Malgré ses résolutions, elle n’avait pas pu s’empêcher de cracher ces mots avec colère. De temps à autre, Aïron, Jol et Œrdwen, ses trois constants, s’interrompaient dans leur tâche pour lancer un coup d’œil inquiet en direction de la terrasse. Elle n’avait jamais ressenti la nécessité d’ouvrir sa chambre aux volages.
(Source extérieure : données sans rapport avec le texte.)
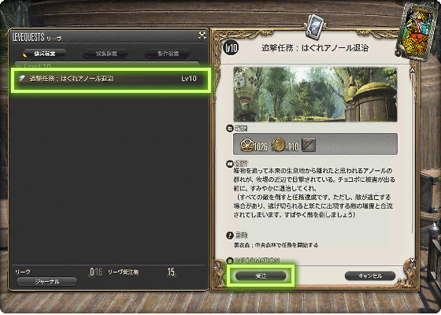This screenshot has height=315, width=441.
Task: Open the 製作稼業 tab
Action: pos(168,54)
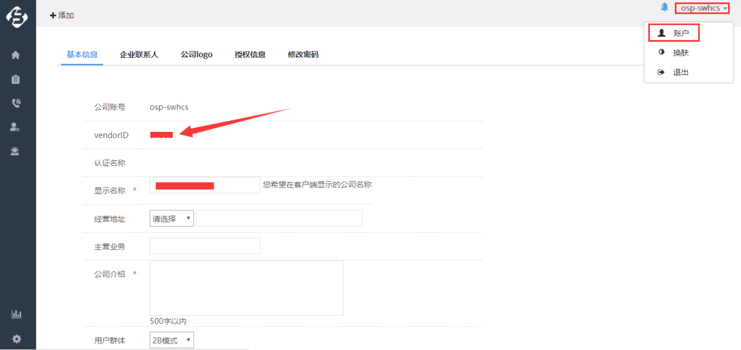Expand the osp-swhcs account dropdown

pos(702,8)
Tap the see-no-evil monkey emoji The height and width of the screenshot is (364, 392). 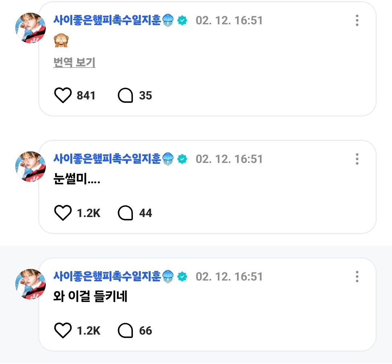61,41
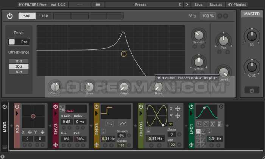Click the Cutoff knob
The image size is (265, 159).
[x=55, y=86]
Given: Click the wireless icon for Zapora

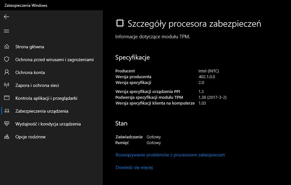Looking at the screenshot, I should [x=6, y=85].
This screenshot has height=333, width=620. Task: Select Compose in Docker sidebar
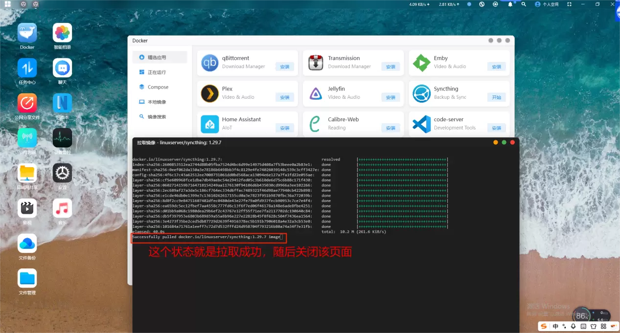(158, 87)
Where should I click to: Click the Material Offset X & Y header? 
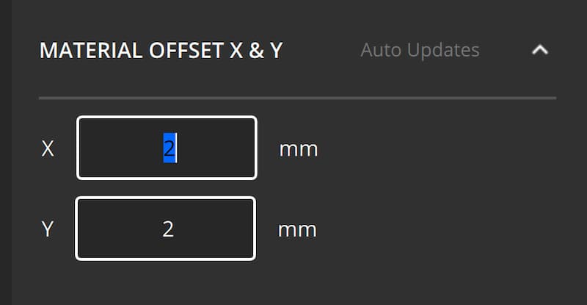(x=161, y=51)
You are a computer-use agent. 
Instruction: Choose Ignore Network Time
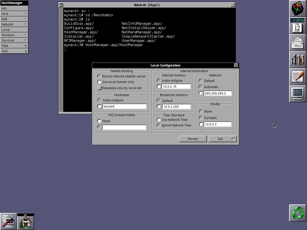point(159,125)
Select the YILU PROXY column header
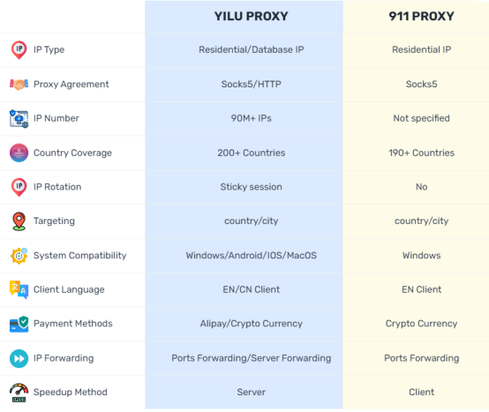 [251, 16]
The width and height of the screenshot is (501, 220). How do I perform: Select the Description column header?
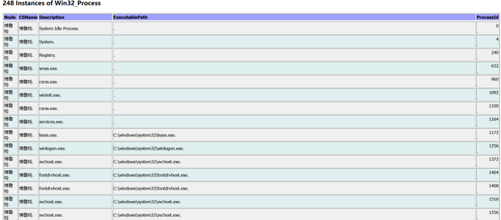(52, 17)
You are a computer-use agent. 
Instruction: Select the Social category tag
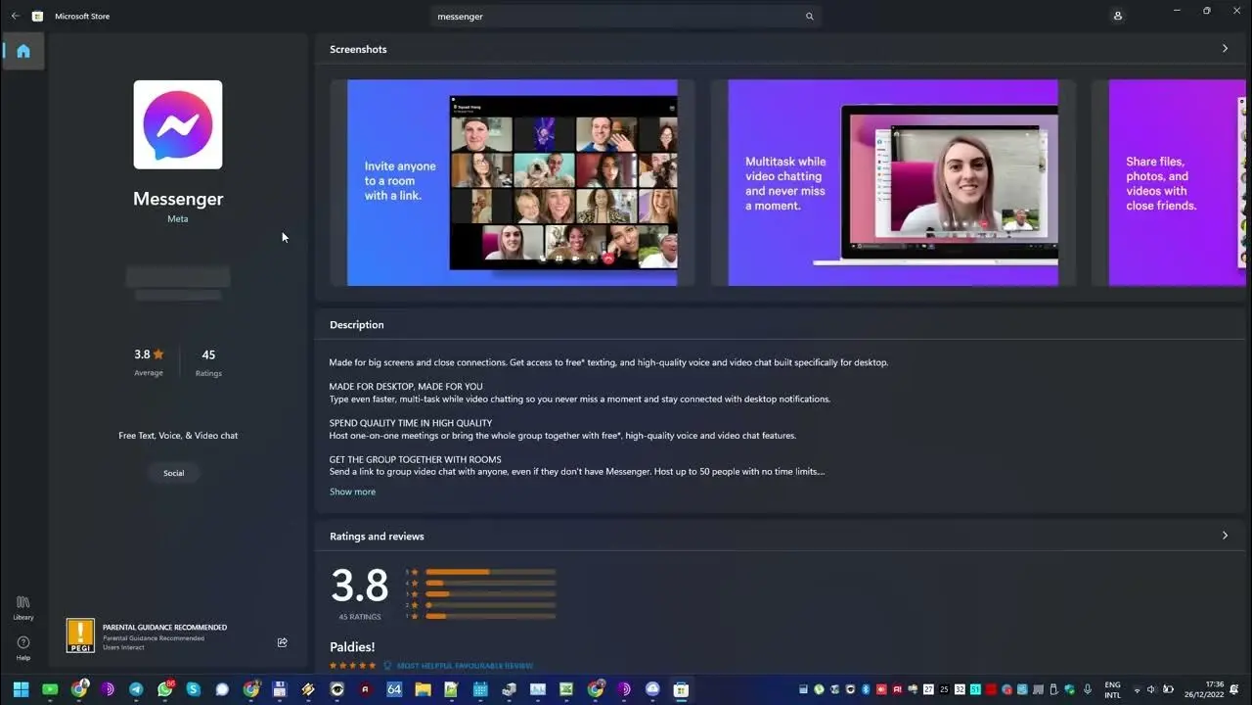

Ces trois-là, avec leurs différences, se complétaient à merveille et lui suffisaient amplement. Elle épanchait avec Aïron ses élans de tendresse, elle assouvissait avec Jol ses pulsions animales, elle brûlait avec Œrdwen son caractère passionné. La cohabitation engendrait parfois des tensions, des éclats de voix, mais, le statut de constant impliquant la notion de partage, ils avaient appris à placer l’intérêt commun au-dessus des querelles, au-dessus des désirs individuels. Deux seulement étaient les pères de ses dix enfants biologiques, le troisième, Aïron, avait vaincu la malédiction de sa stérilité en proposant l’adoption du onzième.
« Vous voulez sans doute causer des actions récentes menées par les protecteurs des sentiers, m’elle, dit Arléan. Rien à voir avec les problèmes d’expansion : il s’agissait seulement d’extirper les fichus germes d’infection du nouveau monde, d’éteindre une bonne fois pour toutes les lignées maudites.
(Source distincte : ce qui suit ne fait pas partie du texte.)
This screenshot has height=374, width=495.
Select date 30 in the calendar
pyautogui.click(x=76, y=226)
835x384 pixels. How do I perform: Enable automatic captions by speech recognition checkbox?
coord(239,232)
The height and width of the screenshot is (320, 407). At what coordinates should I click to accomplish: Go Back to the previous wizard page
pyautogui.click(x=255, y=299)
— Qu’est-ce que vous appelez une lignée maudite ?
— Faites donc pas semblant de l’ignorer, m’elle. Il y a des choses qui se font et d’autres qui ne se font pas, un point c’est tout.
— Etes-vous vous-même un protecteur des sentiers ? »
Le visiteur changea de position pour dissimuler son trouble. Un rai de lumière tombant du grand jaule se coula comme un furve entre les veines saillantes de son cou.
« Hé, à mon tour d’être soumis à l’interrogatoire, hein ?
— C’est que… vous connaissez si bien les intentions des protecteurs des sentiers qu’on pourrait croire que vous en faites partie, se justifia Orchale.
— Tout le monde les connaît, m’elle ! Du moins dans le secteur de Cent-Sources. Votre domaine est un des plus éloignés de l’Ellab. L’isolement, ça ne rend pas toujours les choses faciles… »
Orchale s’abstint de lui répliquer qu’elle considérait au contraire l’isolement comme un avantage. Lors de la dernière assemblée des mathelles, bon nombre de mères des domaines s’étaient plaintes, justement, des inconvénients que représentaient la proximité, la promiscuité.
« Le onzième enfant, il n’est pas de vous, pas vrai ? » demanda le visiteur.